Rapat Paripurna dipimpin langsung oleh Ketua DPRD Minahasa Robby Longkutoy, didampingi Wakil Ketua I Putri Pontororing dan Wakil Ketua II Adrie Kamasi.
Dalam rapat paripurna ini juga memulai pembahasan tingkat pertama untuk regulasi pengelolaan sampah dan perusahaan umum daerah air minum.
Ketua Panitia Khusus (Pansus) DPRD Kabupaten Minahasa Franky Wolayan, dalam laporannya menyampaikan bahwa pembahasan Rancangan Peraturan Daerah (Ranperda) tentang Pengelolaan Barang Milik Daerah telah selesai.
Sehingga pihak Pansus merekomendasikan agar rancangan ditetapkan menjadi peraturan daerah, guna menjamin kepastian hukum dalam tata kelola aset.
Bupati Minahasa Robby Dondokambey dalam sambutannya menyampaikan, pengelolaan aset daerah merupakan aspek krusial dalam mewujudkan tata kelola pemerintahan yang transparan dan akuntabel.
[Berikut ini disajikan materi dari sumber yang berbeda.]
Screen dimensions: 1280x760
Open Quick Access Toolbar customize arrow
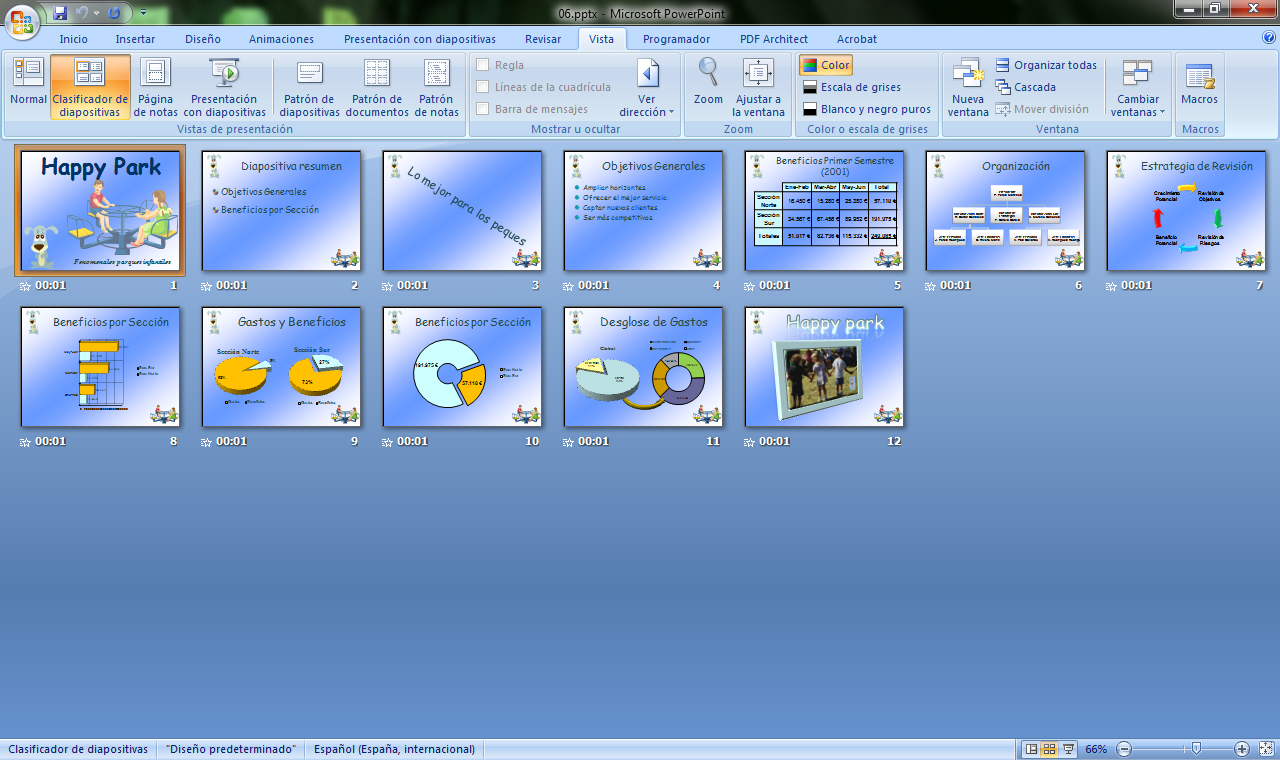coord(143,13)
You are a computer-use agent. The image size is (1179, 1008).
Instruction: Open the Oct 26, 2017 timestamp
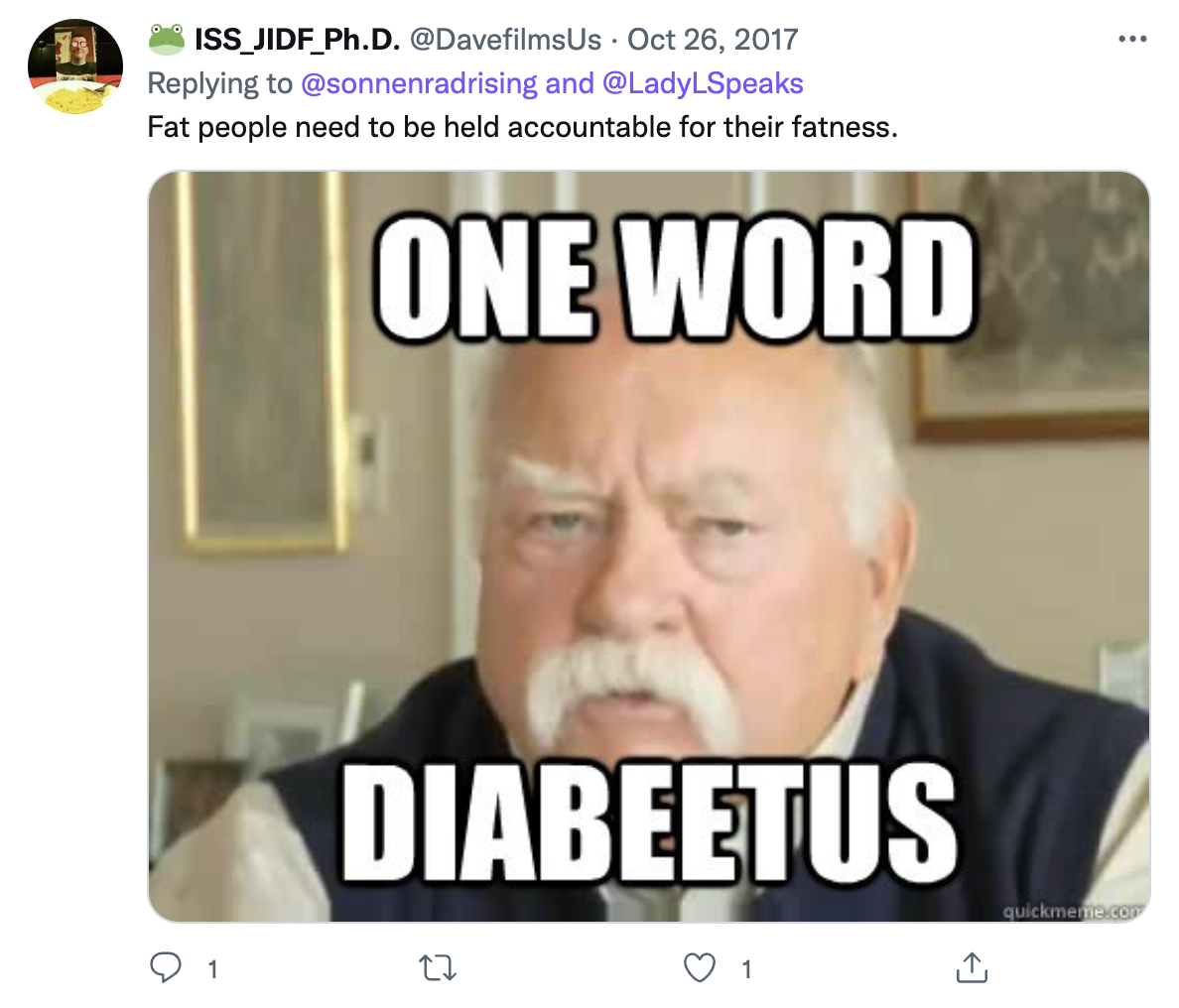tap(713, 40)
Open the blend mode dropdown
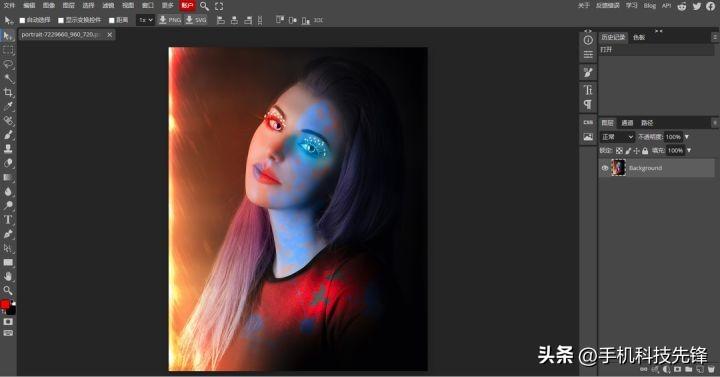 (617, 137)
Menurut Bupati Robby regulasi yang komprehensif diperlukan agar setiap kekayaan daerah memberikan manfaat maksimal bagi kesejahteraan masyarakat.“ Aset daerah adalah kekayaan Minahasa yang harus dikelola dengan penuh tanggung jawab. Lewat penataan yang baik, kita berharap pengelolaan aset semakin profesional dan mampu mendukung peningkatan kinerja keuangan daerah,” ujarnya.
Dalam rapat paripurna ini juga membahas dimulainya Pembicaraan Tingkat I terhadap dua rancangan regulasi lainnya, yakni Ranperda tentang Perusahaan Umum Daerah (Perumda) Air Minum “Manguni” dan Ranperda tentang Pengelolaan Sampah.
Bupati Robby menjelaskan, penguatan landasan hukum bagi Perumda Air Minum Manguni bertujuan untuk mendorong profesionalisme pelayanan air bersih. Diharapkan dapat memperluas jangkauan distribusi air layak minum ke wilayah-wilayah yang selama ini belum terlayani secara optimal.
Terkait pengelolaan sampah, Pemerintah Kabupaten Minahasa mendorong adanya perubahan paradigma dari sekadar pengangkutan dan pembuangan menjadi sistem pengelolaan yang terpadu dan partisipatif.“ Persoalan sampah bukan hanya isu kebersihan, melainkan menyangkut kesehatan dan kualitas lingkungan hidup masa depan. Regulasi ini diharapkan membangun kesadaran kolektif bahwa sampah adalah tanggung jawab bersama,” kata Bupati.
Dalam kesempatan ini, pemerintah daerah juga mengajak masyarakat untuk menjaga keamanan dan ketertiban, serta memperkuat nilai toleransi antar umat beragama, terutama di tengah suasana ibadah puasa dan menjelang hari raya Idul Fitri.